Acht op de tien patiënten met kanker hebben lichamelijke en psychosociale problemen zoals pijn, vermoeidheid en emotionele problemen. Doorgaans krijgen ze veel steun van familie en vrienden, maar ze zouden graag meer ondersteund willen worden door artsen en andere zorgverleners. Dat blijkt uit een onderzoek van NIVEL.
Veel kankerpatiënten krijgen bij praktische en lichamelijke problemen ondersteuning van hun partner, familie of vrienden. Slechts iets meer dan de helft legt ze voor aan een arts, verpleegkundige of paramedicus. Een derde bespreekt de problemen met andere mensen met kanker of iemand van een patiëntenorganisatie en een vijfde met een psychosociale hulpverlener, zoals een psycholoog, geestelijk verzorger of gespecialiseerde ondersteuning voor mensen met kanker.

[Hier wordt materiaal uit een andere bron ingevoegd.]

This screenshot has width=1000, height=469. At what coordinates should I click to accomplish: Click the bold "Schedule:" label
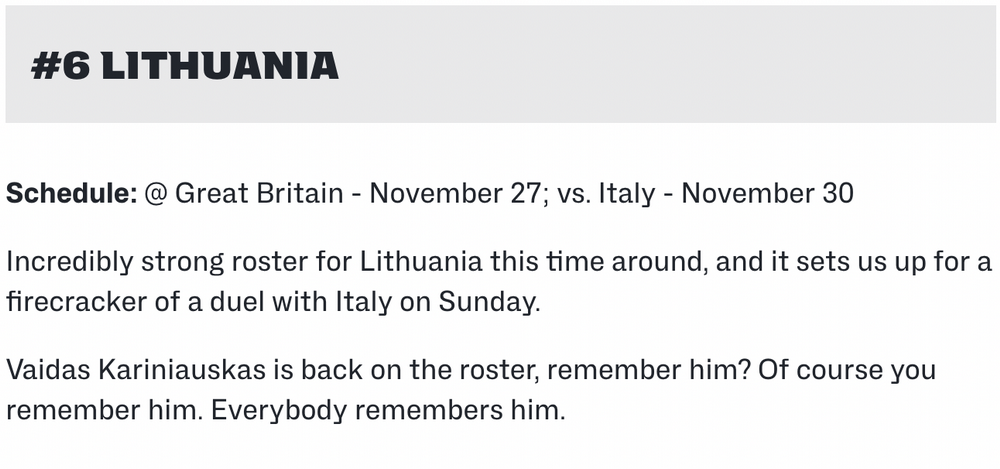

Deze ondersteuning is niet altijd voldoende. Drie van de tien kankerpatiënten zouden hun problemen graag meer met naasten bespreken. En een even groot deel zou zijn of haar problemen graag meer met een (para)medicus of verpleegkundige willen bespreken. Een vijfde was bovendien graag meer bijgestaan door een psychosociaal hulpverlener. Vooral voor sociale problemen missen kankerpatiënten ondersteuning – ze zouden deze het liefst krijgen van naasten en psychosociale hulpverleners.
Het Nederlands instituut voor onderzoek van de gezondheidszorg (NIVEL) voerde een onderzoek uit naar de zorg- en leefsituatie van mensen met kanker. Het onderzoek is uitgevoerd binnen het Panel Leven met Kanker. Het NIVEL en KWF Kankerbestrijding zijn in 2011 in samenwerking met het Integraal Kankercentrum Nederland dit panel begonnen om de ontwikkelingen in de zorg- en leefsituatie van mensen met kanker te kunnen volgen.